• **Items**
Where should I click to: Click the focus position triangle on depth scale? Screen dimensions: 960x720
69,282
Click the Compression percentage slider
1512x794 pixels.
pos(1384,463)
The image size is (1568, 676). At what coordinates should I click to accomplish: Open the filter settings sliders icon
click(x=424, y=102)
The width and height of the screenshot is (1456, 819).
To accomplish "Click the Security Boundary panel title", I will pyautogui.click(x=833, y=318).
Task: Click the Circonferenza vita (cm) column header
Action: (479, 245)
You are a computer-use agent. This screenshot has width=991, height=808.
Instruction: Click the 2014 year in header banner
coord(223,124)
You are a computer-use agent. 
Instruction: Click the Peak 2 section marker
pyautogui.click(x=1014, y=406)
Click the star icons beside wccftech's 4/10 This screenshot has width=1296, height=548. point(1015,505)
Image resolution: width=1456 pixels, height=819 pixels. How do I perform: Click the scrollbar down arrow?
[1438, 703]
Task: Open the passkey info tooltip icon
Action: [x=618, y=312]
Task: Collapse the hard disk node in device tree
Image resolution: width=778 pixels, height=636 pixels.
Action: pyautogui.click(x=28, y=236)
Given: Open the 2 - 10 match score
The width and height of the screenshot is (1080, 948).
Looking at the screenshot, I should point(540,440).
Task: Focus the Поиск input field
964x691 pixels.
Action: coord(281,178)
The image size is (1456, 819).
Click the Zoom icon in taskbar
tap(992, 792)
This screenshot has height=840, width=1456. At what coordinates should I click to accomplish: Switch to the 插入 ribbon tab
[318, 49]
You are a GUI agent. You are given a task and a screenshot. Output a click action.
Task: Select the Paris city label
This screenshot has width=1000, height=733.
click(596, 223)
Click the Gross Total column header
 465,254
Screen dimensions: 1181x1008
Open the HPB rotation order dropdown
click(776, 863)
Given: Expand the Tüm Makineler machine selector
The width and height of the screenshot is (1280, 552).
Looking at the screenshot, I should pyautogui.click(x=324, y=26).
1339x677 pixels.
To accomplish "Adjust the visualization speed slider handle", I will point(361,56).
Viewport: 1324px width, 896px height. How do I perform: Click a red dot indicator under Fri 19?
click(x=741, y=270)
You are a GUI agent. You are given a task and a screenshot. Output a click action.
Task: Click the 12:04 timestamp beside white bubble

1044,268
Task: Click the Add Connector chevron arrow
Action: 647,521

• **Requirements**
Convert all of the data above into a JSON list of strings, one string per line, with blank lines omitted.

• **Output**
[
  "Where should I click to: Click the focus position triangle on depth scale? Screen dimensions: 960x720",
  "69,282",
  "Click the Compression percentage slider",
  "1512x794 pixels.",
  "pos(1384,463)",
  "The image size is (1568, 676). At what coordinates should I click to accomplish: Open the filter settings sliders icon",
  "click(x=424, y=102)",
  "The width and height of the screenshot is (1456, 819).",
  "To accomplish \"Click the Security Boundary panel title\", I will pyautogui.click(x=833, y=318).",
  "Task: Click the Circonferenza vita (cm) column header",
  "Action: (479, 245)",
  "You are a computer-use agent. This screenshot has width=991, height=808.",
  "Instruction: Click the 2014 year in header banner",
  "coord(223,124)",
  "You are a computer-use agent. ",
  "Instruction: Click the Peak 2 section marker",
  "pyautogui.click(x=1014, y=406)",
  "Click the star icons beside wccftech's 4/10 This screenshot has width=1296, height=548. point(1015,505)",
  "Image resolution: width=1456 pixels, height=819 pixels. How do I perform: Click the scrollbar down arrow?",
  "[1438, 703]",
  "Task: Open the passkey info tooltip icon",
  "Action: [x=618, y=312]",
  "Task: Collapse the hard disk node in device tree",
  "Image resolution: width=778 pixels, height=636 pixels.",
  "Action: pyautogui.click(x=28, y=236)",
  "Given: Open the 2 - 10 match score",
  "The width and height of the screenshot is (1080, 948).",
  "Looking at the screenshot, I should point(540,440).",
  "Task: Focus the Поиск input field",
  "964x691 pixels.",
  "Action: coord(281,178)",
  "The image size is (1456, 819).",
  "Click the Zoom icon in taskbar",
  "tap(992, 792)",
  "This screenshot has height=840, width=1456. At what coordinates should I click to accomplish: Switch to the 插入 ribbon tab",
  "[318, 49]",
  "You are a GUI agent. You are given a task and a screenshot. Output a click action.",
  "Task: Select the Paris city label",
  "This screenshot has width=1000, height=733.",
  "click(596, 223)",
  "Click the Gross Total column header",
  " 465,254",
  "Screen dimensions: 1181x1008",
  "Open the HPB rotation order dropdown",
  "click(776, 863)",
  "Given: Expand the Tüm Makineler machine selector",
  "The width and height of the screenshot is (1280, 552).",
  "Looking at the screenshot, I should pyautogui.click(x=324, y=26).",
  "1339x677 pixels.",
  "To accomplish \"Adjust the visualization speed slider handle\", I will point(361,56).",
  "Viewport: 1324px width, 896px height. How do I perform: Click a red dot indicator under Fri 19?",
  "click(x=741, y=270)",
  "You are a GUI agent. You are given a task and a screenshot. Output a click action.",
  "Task: Click the 12:04 timestamp beside white bubble",
  "1044,268",
  "Task: Click the Add Connector chevron arrow",
  "Action: 647,521"
]